**TRY IT:** Go through the material below and copy each line exactly.
——
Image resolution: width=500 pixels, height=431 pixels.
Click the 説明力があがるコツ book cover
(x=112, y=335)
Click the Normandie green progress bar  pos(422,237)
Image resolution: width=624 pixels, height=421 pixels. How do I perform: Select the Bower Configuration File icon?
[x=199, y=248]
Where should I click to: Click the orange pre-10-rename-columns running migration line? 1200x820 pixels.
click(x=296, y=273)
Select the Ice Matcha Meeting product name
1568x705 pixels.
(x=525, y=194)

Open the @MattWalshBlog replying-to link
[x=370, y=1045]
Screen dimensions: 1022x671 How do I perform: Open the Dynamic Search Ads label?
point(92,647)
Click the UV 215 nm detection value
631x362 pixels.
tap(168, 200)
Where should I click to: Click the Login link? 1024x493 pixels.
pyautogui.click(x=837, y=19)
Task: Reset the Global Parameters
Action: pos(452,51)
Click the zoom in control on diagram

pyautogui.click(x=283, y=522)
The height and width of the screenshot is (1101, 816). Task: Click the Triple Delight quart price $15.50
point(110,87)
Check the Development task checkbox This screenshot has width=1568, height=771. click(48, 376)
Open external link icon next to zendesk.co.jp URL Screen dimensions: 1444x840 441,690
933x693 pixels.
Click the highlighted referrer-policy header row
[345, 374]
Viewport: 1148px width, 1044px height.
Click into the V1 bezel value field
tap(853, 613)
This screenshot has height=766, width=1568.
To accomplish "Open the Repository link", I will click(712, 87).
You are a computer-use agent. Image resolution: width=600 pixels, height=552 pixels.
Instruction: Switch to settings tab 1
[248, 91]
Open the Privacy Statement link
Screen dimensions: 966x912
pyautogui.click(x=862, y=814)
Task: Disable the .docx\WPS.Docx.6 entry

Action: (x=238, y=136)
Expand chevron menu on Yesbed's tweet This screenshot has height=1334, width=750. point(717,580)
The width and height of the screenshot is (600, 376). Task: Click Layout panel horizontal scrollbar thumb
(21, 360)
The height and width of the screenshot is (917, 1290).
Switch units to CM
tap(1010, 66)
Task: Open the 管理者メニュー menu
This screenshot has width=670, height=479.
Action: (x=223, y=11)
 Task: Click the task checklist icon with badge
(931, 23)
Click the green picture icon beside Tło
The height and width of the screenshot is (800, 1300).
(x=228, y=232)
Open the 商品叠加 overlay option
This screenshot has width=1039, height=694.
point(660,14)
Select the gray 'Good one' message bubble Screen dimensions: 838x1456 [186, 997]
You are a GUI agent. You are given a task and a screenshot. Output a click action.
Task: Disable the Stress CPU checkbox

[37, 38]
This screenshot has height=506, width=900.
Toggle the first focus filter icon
——
**RESULT OF THE EXERCISE:**
Image resolution: width=500 pixels, height=431 pixels.
Click the 説明力があがるコツ book cover
(x=112, y=335)
Click the Normandie green progress bar  pos(422,237)
Image resolution: width=624 pixels, height=421 pixels. How do I perform: Select the Bower Configuration File icon?
[x=199, y=248]
Where should I click to: Click the orange pre-10-rename-columns running migration line? 1200x820 pixels.
click(x=296, y=273)
Select the Ice Matcha Meeting product name
1568x705 pixels.
(x=525, y=194)

Open the @MattWalshBlog replying-to link
[x=370, y=1045]
Screen dimensions: 1022x671 How do I perform: Open the Dynamic Search Ads label?
point(92,647)
Click the UV 215 nm detection value
631x362 pixels.
tap(168, 200)
Where should I click to: Click the Login link? 1024x493 pixels.
pyautogui.click(x=837, y=19)
Task: Reset the Global Parameters
Action: pos(452,51)
Click the zoom in control on diagram

pyautogui.click(x=283, y=522)
The height and width of the screenshot is (1101, 816). Task: Click the Triple Delight quart price $15.50
point(110,87)
Check the Development task checkbox This screenshot has width=1568, height=771. click(48, 376)
Open external link icon next to zendesk.co.jp URL Screen dimensions: 1444x840 441,690
933x693 pixels.
Click the highlighted referrer-policy header row
[345, 374]
Viewport: 1148px width, 1044px height.
Click into the V1 bezel value field
tap(853, 613)
This screenshot has height=766, width=1568.
To accomplish "Open the Repository link", I will click(712, 87).
You are a computer-use agent. Image resolution: width=600 pixels, height=552 pixels.
Instruction: Switch to settings tab 1
[248, 91]
Open the Privacy Statement link
Screen dimensions: 966x912
pyautogui.click(x=862, y=814)
Task: Disable the .docx\WPS.Docx.6 entry

Action: (x=238, y=136)
Expand chevron menu on Yesbed's tweet This screenshot has height=1334, width=750. point(717,580)
The width and height of the screenshot is (600, 376). Task: Click Layout panel horizontal scrollbar thumb
(21, 360)
The height and width of the screenshot is (917, 1290).
Switch units to CM
tap(1010, 66)
Task: Open the 管理者メニュー menu
This screenshot has width=670, height=479.
Action: (x=223, y=11)
 Task: Click the task checklist icon with badge
(931, 23)
Click the green picture icon beside Tło
The height and width of the screenshot is (800, 1300).
(x=228, y=232)
Open the 商品叠加 overlay option
This screenshot has width=1039, height=694.
point(660,14)
Select the gray 'Good one' message bubble Screen dimensions: 838x1456 [186, 997]
You are a GUI agent. You are given a task and a screenshot. Output a click action.
Task: Disable the Stress CPU checkbox

[37, 38]
This screenshot has height=506, width=900.
Toggle the first focus filter icon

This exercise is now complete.